The Syrian government says it has weathered worse spells in the four-year-old conflict than the current advances by insurgents across the country and is confident its army can hit back with the help of its allies.

The assessment offered by Deputy Foreign Minister Faisal Mekdad in an interview with Reuters in Damascus conflicts with the view of Western officials who see mounting pressure on President Bashar al-Assad from insurgent advances across Syria.

An uprising which started against Assad in 2011 has evolved into a civil war in which hardline groups such as al Qaeda’s Nusra Front and Islamic State have become the dominant insurgent forces. Around a quarter of a million people have died and 8 million have lost their homes.

Mekdad said increased support from Assad’s regional foes Saudi Arabia, Qatar and Turkey had been key to recent insurgent advances.
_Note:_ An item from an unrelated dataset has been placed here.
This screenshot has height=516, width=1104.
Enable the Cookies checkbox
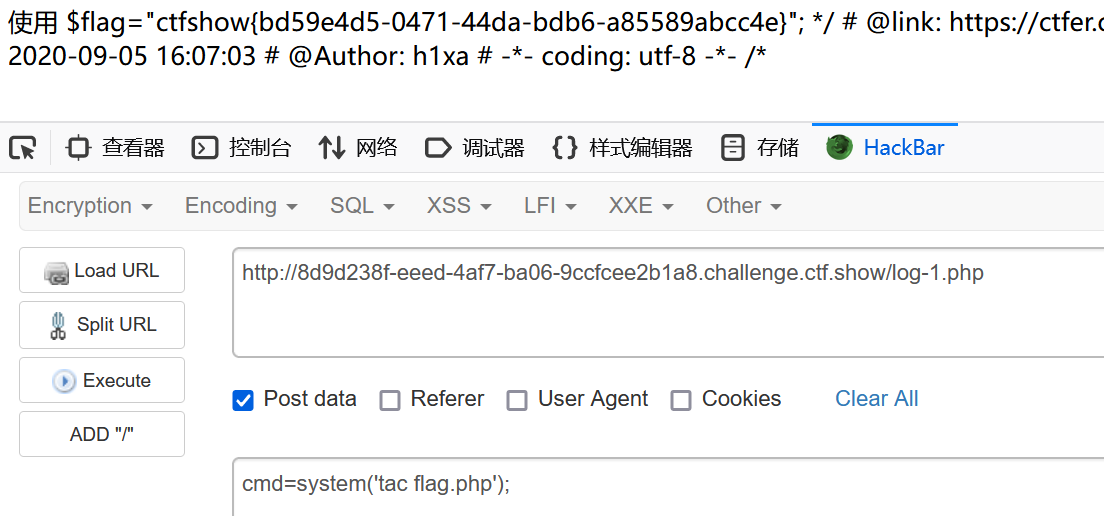point(681,401)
But he forecast more support from Syria’s allies: Iran, Russia and Lebanon’s Hezbollah movement, “our principal ally”.

Western areas of the country widely seen as key to Assad’s survival – including the capital – were secure, he said. Damascus was not vulnerable like during parts of the first two years of the crisis, he said.
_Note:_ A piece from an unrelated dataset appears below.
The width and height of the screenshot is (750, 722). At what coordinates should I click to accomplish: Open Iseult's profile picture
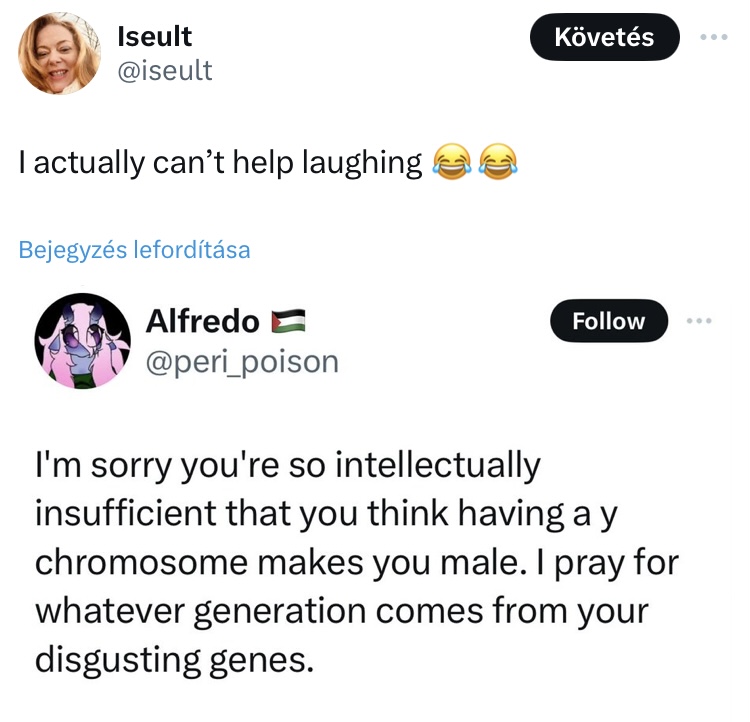point(60,55)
“I think Syria was under more pressure (before),” Mekdad said in the interview late on 11 June.

“Even Damascus was under a direct threat. Nowadays Damascus is absolutely not under such a threat. Homs is safe, Hama is safe, now al-Qalamoun is safe,” he said, describing two major cities and a mountainous area along Syria’s western border with Lebanon.

He was speaking after three months of gains against government forces by hardline Islamist groups including Nusra Front in the northwest, Islamic State in the east, and an array of other insurgent factions in the south.
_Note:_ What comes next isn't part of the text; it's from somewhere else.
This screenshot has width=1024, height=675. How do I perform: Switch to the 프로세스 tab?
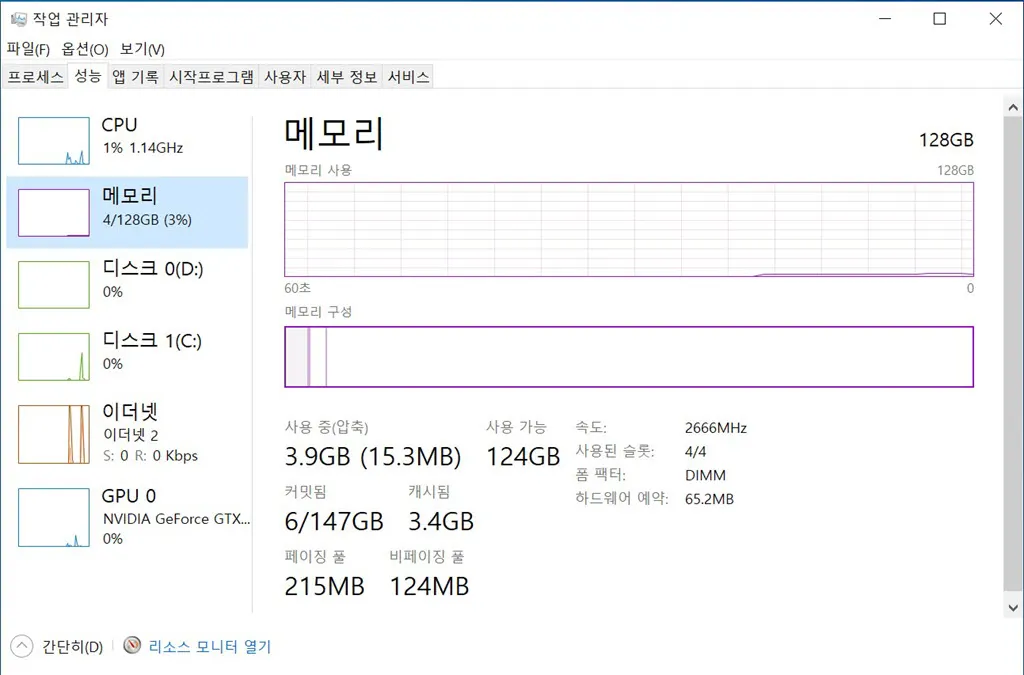pos(35,77)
He said a new alliance between Syria’s regional foes Saudi Arabia, Turkey and Qatar, supported by the West, had given a boost to insurgent groups fighting government forces.

“Some advances have been made whether we like it or not,” he said. But the military was regrouping.

“What makes us optimistic are two things. The first is the increase in the strength and morale of the Syrian Arab Army,” he said, adding that this was because troops had secured “fundamental requirements” for their duties, in an apparent reference to military equipment.

“The second is the strong support we have received and will receive from our allies, whether it be the Islamic Republic of Iran, or the Russian Federation or from our main ally Hezbollah,” he said. The Iran-backed Lebanese group has sent fighters over the border into Syria and is fighting in Qalamoun.

“We hope the performance of the Syrian army will be different in a few days, if not a few weeks.”

Mekdad said he hoped relations between Damascus and Ankara would improve after Turkish parliamentary elections which have dealt a blow to President Tayyip Erdogan.

He also said Syria wanted to deepen cooperation with Iraq on fighting Islamic State, which holds tracts of land in both countries. But the West had been preventing such improved cooperation, he said.

Western and Arab countries led by the United States have been bombing Islamic State positions in both Iraq and Syria since last year. But while Washington supports the government in Baghdad, it opposes Assad’s government in Damascus.